Owo upadlanie i duchowe ogołacanie już na chwilę obecną przyjmuje różne, uzupełniające się formy: nie tylko indoktrynowanie kultem histerycznego strachu w ramach totalitaryzmu hipochondrycznego (który nie mógłby powstać bez udziału wspomnianej wyżej broni biologicznej), ale też coraz nachalniejsze odmóżdżanie neomarksistowskimi "wojnami kulturowymi" i wciąż dopiero się rozpędzające rujnowanie globalnej gospodarki poprzez forsowanie "zielonej" dystopii. Stąd ogół ludzi dobrej woli nie może już sobie pozwolić na mniej, niż trwałe funkcjonowanie na najwyższym intelektualnym, moralnym, estetycznym i duchowym poziomie, niezłomnie opierając się wszystkiemu, co obraża rozum, sumienie, poczucie dobrego smaku i duchową godność wolnego człowieka - niezależnie od tego, czy jest to rzecz odgórnie narzucana przez "system", czy też zjawisko powstające oddolnie jako reakcja ogłupiałych i zdemoralizowanych ofiar "systemu".

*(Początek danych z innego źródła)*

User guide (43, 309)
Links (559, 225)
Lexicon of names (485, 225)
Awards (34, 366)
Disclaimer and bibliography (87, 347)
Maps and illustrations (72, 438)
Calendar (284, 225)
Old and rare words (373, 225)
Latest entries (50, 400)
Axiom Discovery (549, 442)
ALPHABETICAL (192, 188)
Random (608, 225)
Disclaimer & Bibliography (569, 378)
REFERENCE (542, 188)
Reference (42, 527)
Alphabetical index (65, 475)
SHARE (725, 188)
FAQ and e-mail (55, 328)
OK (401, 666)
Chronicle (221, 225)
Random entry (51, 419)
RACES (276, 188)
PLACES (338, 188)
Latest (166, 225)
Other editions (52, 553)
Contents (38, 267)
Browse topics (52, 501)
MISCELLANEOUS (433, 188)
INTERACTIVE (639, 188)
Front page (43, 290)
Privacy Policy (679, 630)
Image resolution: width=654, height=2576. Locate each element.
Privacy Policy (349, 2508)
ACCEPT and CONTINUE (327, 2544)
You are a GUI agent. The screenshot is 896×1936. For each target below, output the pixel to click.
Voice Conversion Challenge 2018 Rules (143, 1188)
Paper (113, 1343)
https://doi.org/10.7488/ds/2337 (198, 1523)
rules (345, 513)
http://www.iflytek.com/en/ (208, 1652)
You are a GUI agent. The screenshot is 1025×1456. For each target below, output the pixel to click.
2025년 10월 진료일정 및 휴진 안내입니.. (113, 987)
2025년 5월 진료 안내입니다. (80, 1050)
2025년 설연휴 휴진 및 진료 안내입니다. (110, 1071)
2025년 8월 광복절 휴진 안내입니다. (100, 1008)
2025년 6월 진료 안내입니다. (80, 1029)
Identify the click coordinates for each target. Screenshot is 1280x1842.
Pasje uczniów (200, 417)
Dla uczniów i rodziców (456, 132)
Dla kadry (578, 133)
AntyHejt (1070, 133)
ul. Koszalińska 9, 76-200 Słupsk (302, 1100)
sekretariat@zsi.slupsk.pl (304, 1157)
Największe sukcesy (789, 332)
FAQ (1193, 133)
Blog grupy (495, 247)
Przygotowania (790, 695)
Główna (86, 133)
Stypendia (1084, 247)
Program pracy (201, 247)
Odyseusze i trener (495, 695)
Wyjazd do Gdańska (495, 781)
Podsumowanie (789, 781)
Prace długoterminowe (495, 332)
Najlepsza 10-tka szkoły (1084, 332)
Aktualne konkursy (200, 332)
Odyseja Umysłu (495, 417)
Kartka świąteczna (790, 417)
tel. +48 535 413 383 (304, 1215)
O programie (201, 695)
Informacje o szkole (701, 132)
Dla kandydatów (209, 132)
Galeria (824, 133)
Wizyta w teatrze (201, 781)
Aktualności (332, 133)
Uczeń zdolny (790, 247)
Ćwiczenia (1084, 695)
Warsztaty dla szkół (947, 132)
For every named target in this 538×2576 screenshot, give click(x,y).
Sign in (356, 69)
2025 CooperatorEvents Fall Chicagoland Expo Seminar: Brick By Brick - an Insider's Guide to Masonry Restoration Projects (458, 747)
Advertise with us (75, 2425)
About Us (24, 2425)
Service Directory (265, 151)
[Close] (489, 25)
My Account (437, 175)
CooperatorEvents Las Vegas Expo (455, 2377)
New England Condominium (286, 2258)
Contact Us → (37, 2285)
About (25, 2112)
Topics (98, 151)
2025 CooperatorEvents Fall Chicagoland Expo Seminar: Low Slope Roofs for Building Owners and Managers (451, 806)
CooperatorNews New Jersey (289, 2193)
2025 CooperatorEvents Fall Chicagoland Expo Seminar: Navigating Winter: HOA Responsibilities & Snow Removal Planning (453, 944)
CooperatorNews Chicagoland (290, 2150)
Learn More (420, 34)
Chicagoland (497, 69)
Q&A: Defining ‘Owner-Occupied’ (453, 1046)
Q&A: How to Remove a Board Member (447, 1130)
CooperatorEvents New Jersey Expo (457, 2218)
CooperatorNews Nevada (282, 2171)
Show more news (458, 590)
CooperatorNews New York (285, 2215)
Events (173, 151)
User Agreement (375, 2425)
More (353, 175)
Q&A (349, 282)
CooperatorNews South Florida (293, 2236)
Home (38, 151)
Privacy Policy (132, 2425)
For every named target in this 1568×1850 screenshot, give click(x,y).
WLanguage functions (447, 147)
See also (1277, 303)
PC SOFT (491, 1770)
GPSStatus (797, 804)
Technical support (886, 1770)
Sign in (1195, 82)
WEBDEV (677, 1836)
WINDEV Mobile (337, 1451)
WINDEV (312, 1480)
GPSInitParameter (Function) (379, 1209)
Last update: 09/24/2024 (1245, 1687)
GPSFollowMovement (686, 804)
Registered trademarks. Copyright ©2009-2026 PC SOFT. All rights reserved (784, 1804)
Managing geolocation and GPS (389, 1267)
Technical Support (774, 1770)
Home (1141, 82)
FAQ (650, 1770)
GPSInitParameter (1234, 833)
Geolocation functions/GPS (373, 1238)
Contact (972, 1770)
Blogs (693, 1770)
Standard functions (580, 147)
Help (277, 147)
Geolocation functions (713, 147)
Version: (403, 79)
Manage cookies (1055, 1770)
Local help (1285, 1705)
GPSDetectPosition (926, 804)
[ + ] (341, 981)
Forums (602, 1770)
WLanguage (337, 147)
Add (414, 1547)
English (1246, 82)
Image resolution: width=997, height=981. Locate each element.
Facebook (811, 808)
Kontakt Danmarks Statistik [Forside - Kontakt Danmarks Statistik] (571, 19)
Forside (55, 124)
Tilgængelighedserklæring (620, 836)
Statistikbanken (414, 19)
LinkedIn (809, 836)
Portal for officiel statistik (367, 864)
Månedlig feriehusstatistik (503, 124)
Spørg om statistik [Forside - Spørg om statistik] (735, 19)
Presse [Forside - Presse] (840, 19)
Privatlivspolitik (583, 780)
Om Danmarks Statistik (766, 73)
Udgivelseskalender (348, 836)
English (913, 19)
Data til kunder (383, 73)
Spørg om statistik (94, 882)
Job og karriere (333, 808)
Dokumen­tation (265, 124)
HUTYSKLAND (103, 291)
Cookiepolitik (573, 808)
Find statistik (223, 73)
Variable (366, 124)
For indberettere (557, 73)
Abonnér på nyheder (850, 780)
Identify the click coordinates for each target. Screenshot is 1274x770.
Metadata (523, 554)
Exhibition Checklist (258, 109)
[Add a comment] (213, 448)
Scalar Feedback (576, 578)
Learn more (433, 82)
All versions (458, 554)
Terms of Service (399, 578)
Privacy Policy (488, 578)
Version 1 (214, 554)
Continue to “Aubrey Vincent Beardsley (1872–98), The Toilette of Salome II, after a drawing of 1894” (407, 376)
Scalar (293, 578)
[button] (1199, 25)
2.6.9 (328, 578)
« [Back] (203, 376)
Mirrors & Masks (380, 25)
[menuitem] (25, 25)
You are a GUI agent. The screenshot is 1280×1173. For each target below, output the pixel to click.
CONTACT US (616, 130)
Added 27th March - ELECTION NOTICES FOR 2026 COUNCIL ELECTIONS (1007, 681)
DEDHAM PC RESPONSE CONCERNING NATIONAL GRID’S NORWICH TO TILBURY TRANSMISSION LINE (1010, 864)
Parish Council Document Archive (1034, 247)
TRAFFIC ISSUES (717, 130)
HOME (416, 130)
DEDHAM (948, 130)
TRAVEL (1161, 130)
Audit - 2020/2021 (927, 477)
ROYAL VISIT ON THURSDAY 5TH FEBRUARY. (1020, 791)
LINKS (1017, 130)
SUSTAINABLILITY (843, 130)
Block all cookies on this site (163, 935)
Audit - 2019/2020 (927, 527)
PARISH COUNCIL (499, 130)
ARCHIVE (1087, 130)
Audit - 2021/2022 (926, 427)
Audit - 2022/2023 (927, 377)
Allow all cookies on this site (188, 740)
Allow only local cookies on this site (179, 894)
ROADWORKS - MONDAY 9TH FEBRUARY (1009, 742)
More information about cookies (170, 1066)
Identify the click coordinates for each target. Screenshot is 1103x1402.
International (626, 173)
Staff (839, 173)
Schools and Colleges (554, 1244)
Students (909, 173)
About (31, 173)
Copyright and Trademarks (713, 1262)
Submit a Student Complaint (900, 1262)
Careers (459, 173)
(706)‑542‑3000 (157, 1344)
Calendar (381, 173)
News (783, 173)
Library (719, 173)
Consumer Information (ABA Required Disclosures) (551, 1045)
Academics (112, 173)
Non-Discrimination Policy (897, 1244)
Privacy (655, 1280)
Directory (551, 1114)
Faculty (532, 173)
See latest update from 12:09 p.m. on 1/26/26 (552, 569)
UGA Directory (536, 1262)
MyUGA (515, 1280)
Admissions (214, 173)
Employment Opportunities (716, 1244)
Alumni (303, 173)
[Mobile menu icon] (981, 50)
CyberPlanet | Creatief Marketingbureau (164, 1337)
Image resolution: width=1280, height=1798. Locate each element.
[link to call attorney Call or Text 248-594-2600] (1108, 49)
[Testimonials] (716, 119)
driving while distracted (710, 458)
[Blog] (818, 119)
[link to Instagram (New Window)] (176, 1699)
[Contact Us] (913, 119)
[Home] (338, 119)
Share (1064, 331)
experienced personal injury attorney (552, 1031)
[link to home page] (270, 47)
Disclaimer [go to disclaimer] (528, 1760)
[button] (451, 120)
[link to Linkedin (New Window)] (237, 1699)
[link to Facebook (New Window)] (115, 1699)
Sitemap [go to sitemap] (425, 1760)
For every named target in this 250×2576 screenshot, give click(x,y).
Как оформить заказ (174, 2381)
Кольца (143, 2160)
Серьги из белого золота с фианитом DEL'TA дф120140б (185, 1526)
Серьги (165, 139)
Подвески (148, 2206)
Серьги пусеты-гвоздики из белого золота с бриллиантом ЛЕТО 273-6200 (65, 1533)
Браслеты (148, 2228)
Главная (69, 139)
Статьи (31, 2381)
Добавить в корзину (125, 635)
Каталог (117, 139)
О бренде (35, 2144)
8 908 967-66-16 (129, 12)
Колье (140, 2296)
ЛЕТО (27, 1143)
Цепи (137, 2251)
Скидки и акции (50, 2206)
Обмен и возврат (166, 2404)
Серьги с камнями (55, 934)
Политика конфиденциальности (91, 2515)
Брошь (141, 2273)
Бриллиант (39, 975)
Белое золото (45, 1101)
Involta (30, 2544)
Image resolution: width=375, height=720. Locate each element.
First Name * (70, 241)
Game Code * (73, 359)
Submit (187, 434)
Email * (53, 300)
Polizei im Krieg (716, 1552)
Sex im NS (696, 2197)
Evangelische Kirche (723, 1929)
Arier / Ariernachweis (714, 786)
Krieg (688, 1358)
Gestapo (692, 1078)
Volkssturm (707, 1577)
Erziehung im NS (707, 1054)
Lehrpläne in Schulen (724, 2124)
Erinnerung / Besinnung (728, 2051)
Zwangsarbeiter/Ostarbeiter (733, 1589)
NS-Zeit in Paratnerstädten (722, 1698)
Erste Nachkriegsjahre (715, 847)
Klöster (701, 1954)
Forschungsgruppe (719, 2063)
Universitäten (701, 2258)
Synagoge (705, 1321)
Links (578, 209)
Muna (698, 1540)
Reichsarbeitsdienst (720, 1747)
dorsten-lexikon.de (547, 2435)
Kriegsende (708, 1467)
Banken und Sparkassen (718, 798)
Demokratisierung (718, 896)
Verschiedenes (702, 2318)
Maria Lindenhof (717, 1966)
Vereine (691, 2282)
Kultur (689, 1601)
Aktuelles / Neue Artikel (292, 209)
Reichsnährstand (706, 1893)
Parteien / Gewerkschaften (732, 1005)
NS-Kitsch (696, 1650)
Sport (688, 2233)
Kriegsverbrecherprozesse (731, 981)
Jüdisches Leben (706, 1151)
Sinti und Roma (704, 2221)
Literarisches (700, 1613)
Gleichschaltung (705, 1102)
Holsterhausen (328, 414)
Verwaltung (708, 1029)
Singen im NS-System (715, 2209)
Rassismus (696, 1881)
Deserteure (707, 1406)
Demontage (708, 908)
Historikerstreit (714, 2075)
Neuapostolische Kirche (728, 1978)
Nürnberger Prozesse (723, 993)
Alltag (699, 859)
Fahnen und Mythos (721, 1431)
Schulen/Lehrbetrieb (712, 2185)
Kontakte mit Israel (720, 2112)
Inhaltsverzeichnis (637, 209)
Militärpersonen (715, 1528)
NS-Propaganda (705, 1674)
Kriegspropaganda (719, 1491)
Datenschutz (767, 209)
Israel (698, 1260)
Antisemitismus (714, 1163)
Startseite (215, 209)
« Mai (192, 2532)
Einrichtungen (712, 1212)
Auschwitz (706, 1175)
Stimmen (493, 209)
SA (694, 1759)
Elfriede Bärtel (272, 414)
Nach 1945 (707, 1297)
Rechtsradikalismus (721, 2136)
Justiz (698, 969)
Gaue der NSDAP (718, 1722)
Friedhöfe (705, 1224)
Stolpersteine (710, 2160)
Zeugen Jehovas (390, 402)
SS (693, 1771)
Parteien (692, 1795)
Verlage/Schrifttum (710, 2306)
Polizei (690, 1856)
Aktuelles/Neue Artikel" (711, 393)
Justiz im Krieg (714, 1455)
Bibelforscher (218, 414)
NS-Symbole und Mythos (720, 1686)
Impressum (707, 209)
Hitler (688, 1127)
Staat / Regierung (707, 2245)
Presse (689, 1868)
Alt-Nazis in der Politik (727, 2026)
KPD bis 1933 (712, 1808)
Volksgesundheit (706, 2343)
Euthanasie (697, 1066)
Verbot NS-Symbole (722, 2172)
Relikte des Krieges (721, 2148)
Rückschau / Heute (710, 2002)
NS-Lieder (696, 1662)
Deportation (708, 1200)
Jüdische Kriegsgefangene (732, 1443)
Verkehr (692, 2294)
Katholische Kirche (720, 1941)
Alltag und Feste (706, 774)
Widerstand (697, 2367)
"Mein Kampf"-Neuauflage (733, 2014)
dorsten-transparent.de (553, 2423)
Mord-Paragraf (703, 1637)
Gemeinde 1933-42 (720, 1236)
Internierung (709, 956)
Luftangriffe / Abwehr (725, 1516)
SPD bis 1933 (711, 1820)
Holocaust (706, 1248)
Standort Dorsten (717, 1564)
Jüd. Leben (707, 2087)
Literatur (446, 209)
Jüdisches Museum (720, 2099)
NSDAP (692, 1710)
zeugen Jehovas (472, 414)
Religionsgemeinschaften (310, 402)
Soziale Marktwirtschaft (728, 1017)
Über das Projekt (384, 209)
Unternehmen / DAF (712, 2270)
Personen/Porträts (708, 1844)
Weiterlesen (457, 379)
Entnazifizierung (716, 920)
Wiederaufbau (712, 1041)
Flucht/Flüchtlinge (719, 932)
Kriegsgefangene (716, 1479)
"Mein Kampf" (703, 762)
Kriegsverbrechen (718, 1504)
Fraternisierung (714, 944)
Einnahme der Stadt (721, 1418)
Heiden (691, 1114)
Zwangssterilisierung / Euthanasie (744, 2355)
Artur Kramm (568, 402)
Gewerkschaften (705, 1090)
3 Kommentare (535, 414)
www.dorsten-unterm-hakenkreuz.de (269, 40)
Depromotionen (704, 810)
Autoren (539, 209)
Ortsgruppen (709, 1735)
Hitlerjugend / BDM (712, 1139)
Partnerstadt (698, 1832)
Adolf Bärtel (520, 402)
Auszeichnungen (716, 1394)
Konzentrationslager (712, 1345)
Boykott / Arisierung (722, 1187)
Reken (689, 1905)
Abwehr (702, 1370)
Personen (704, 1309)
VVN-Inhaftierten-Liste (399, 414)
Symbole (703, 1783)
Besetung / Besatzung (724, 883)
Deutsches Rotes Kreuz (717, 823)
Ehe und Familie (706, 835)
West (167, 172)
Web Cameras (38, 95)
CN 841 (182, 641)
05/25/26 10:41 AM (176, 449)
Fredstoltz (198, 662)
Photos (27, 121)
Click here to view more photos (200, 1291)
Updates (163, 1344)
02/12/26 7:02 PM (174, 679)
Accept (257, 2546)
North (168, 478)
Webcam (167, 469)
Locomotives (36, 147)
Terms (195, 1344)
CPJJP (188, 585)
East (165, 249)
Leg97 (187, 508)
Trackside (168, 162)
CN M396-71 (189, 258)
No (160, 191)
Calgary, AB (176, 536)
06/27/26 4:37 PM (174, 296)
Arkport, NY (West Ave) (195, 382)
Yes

Może się wydawać, że jest to postawa nadmiernie wymagająca, ale w bieżących okolicznościach nie ma wobec niej alternatywy poza całkowitą kapitulacją. Na chwilę obecną nie da się już na szczęście być letnim - można być tylko gorącym albo zimnym. Pozostaje więc życzyć wszystkim ludziom dobrej woli, żeby nigdy nie brakowało im siły do bycia tymi pierwszymi - a wówczas, choćby nie dysponowali w żadnym stopniu "przepychem tego świata", ostateczne zwycięstwo będzie należeć do nich.